School Facilities and Student Learning

The Prichard Blog has a story today on what has happened to school facilities in Kentucky since the Rose case.  That’s the case that determined that Kentucky’s school funding was inadequate and mandated a new formula. It’s what led up to KERA and the SEEK funding formula.

The study, by Caroline Wilson, details the impact on student learning of school facilities.

Specifically, Wilson notes:

The findings suggest that the additional facilities funding since the Rose decision created a teaching and learning environment that supported the tenets of an adequate education that previously had not been realized.

That is to say that the Rose decision had a positive impact on the facilities available for student learning and that this, in turn, positively impacted student learning.

Wilson examined 5 building features to determine first, if they had improved and then, if the improvement had impacted student learning.

The features included:

Five features were selected for examination: security, technological readiness, lighting, thermal comfort and air quality.

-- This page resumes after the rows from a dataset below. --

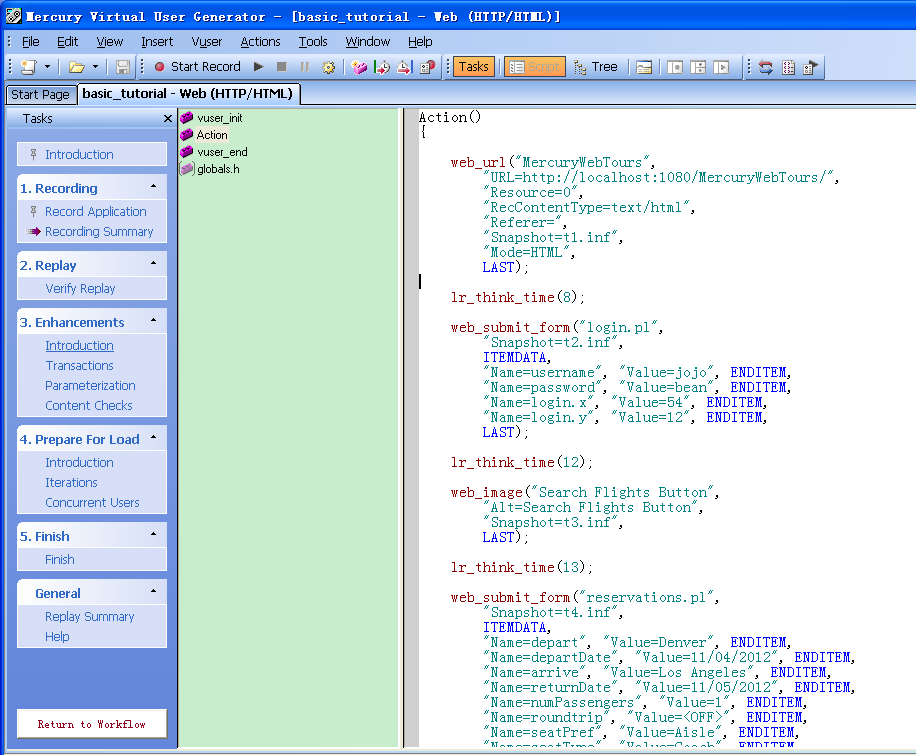This screenshot has width=916, height=755.
Task: Click the Return to Workflow button
Action: (x=91, y=722)
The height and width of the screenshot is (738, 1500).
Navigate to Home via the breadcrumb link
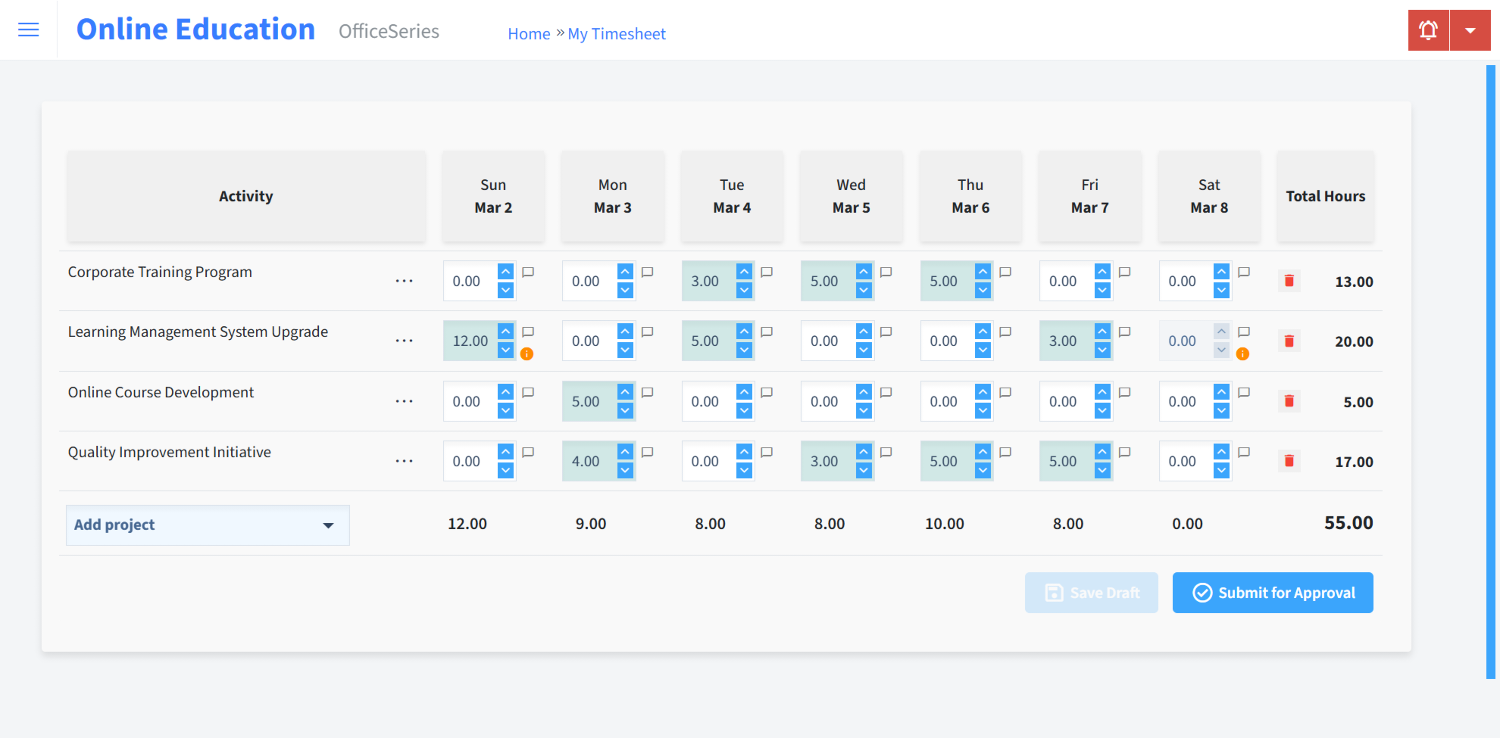pyautogui.click(x=529, y=33)
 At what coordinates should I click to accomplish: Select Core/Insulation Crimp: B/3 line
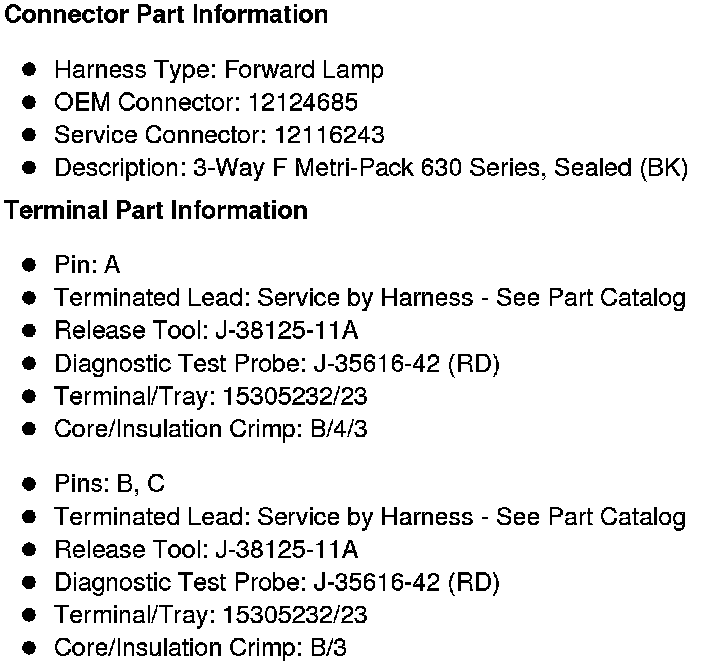(x=200, y=647)
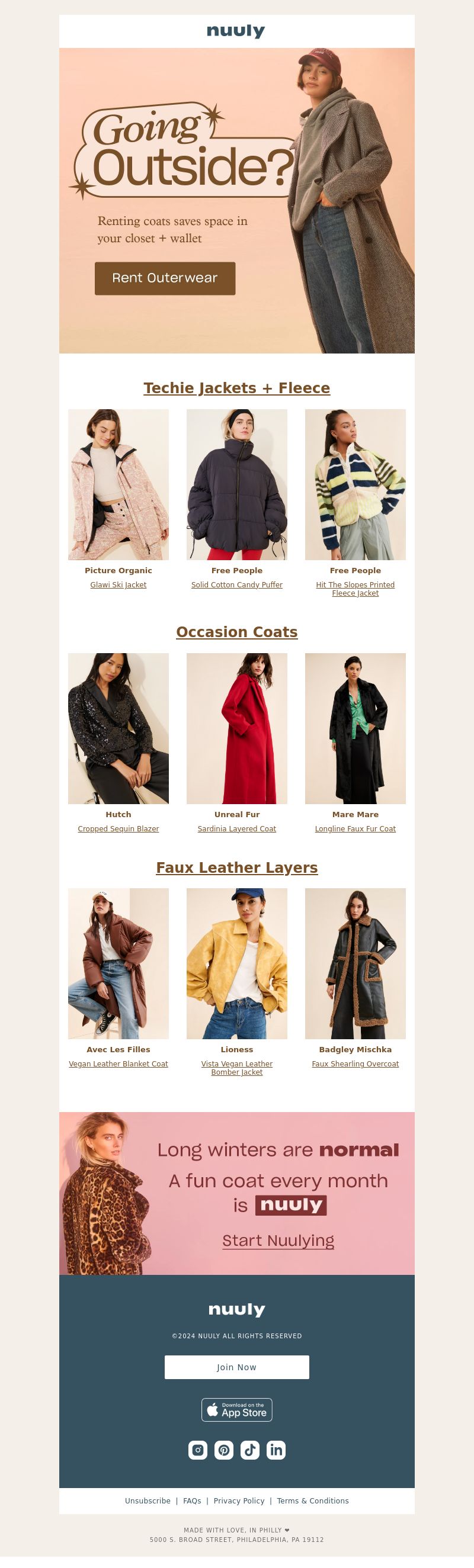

The full study details exactly how the Rose decision impacted facility funding in Kentucky and how it specifically impacted the student learning environment under study.

The bottom line is this: The study suggests that the funding formula changes after the Rose decision have improved the learning environment for Kentucky kids.  Kentucky has continued to fund education reform and it appears to be paying off in terms of improved facilities and better outcomes for students.

For more on Kentucky education policy and politics, follow @KYEdReport

 

Is Kentucky Invested in the Future?

Not yet, according to Brad Clark, a Hope Street Group Fellow and teacher in Woodford County.

He writes passionately about the need to properly invest in Kentucky’s future by investing in its students and teachers.

He notes the need for additional resources in schools:

I am not exaggerating when I say that the fourth grade textbook we use to teach Kentucky History in 2014 is the exact same textbook — with a picture of Daniel Boone standing triumphantly on the front cover — that I used when I was in 4th grade in 1991.

And he notes the lack of investment in meaningful professional development for teachers:

 I have even designed and submitted a “Professional Growth Plan” that sits idle in a folder in an office in my building. Yet, I have no way of implementing my strategies for refining my craft. I do not blame my principal for this because he wants every student and teacher in his building to get better at what they do, but he lacks the necessary resources to make that happen.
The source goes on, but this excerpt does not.